下の祭りの文章を読み、次の問いに答えなさい。
1. 祭り当日の早朝、神酒所前で友達がくれたものは何か。
2. 煙草娘はどのような装いで色を添えていたか。
3. 門前仲町の八幡様でお祓いを受けた後、神輿はどこに入るか。

◆ **ページ抜粋**:
......

長い入院生活ですっかり筋力の落ちた足だったから心配だったが、友だちの温かい気持ちが嬉しかった。
祭り当日の早朝5時。白股引に白足袋。手ぬぐいを細く裂きねじり鉢巻をした。伴天に茶色の帯をきっちり締めて黄色いたすきを八の字にかけた。神酒所前に行くと友達が待っていて炊き出しのおにぎりと味噌汁をくれた。一日長いけど頑張ろうね、っと言い合った。町会の役員さんが「おおっ!町内の若嫁たちのお出ましだね!」と言ってくれた。
祭り総代が編み笠に揃いの浴衣で先導し、金棒隊がシャリンと棒を地面に着き、静々と3歩進んで歩を止めた。そしてまたシャリンと金棒を付く。神輿が動き出した。
煙草娘(水をかぶってタバコが濡れるので、吸いたい人は煙草娘からもらう)が絣の着物に緋の裾巻きで色を添え、担ぎ手の交代が100人ほど神輿の後についた。
わっしょい!の掛け声の後にちょんちょん!の拍子木が二つ入った。
わっしょい!ちょんちょん!わっしょい!ちょんちょん。
早くも水掛が始まり、女の子たちの楽しそうな悲鳴がした。空を仰ぐと日の出の雲が切れて真っ青な夏空が広がり始めていた。
門前仲町の八幡様でお祓いを受けた後、神輿は大門どおりに入る。連合御渡りする各町会の神輿の上の鳳凰が揺れに揺れて、群集と呼べる人々が移動して行く。絶え間ない水しぶきが真夏の太陽の下でそこかしこに小さな虹を作っていた。

......

◆ **提供データ**:
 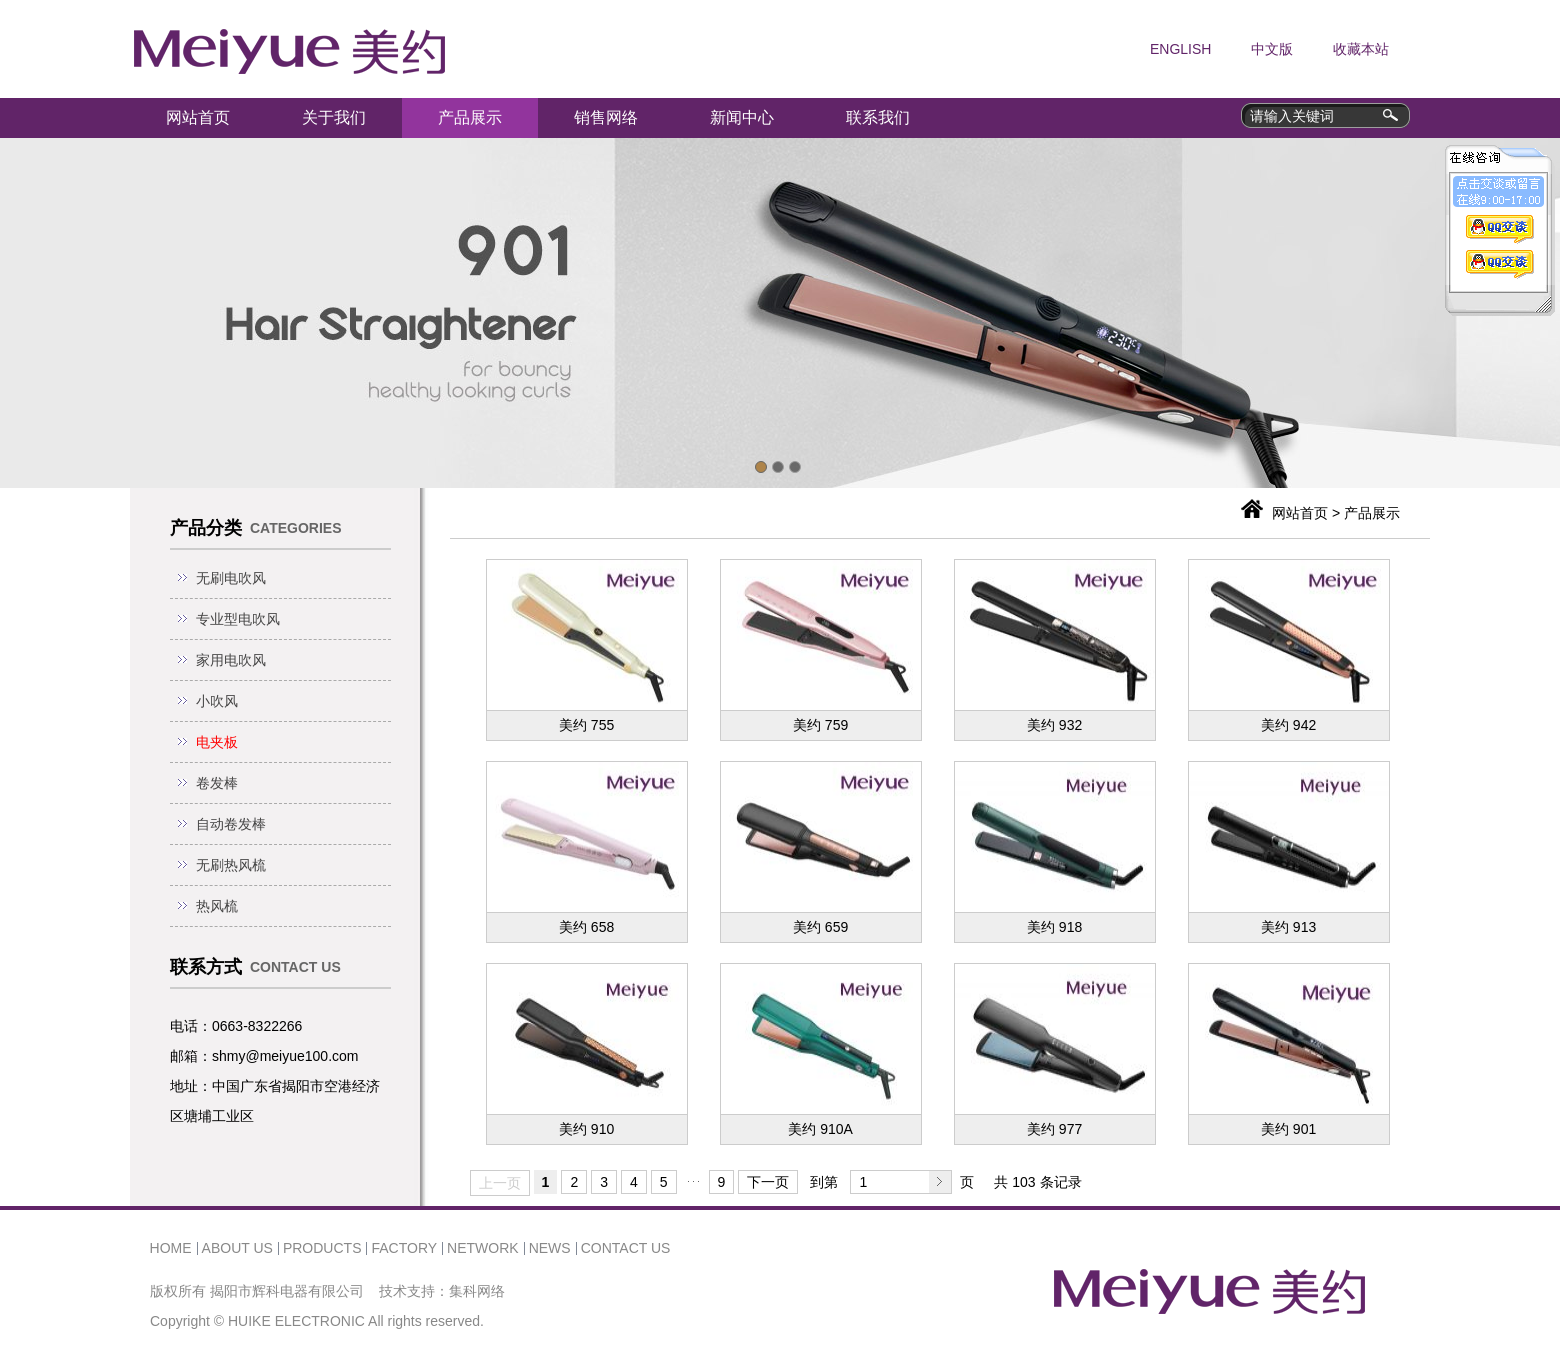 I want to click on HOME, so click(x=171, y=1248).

......

◆ **演習の結果**:
1. 炊き出しのおにぎりと味噌汁
2. 絣の着物に緋の裾巻き
3. 大門どおり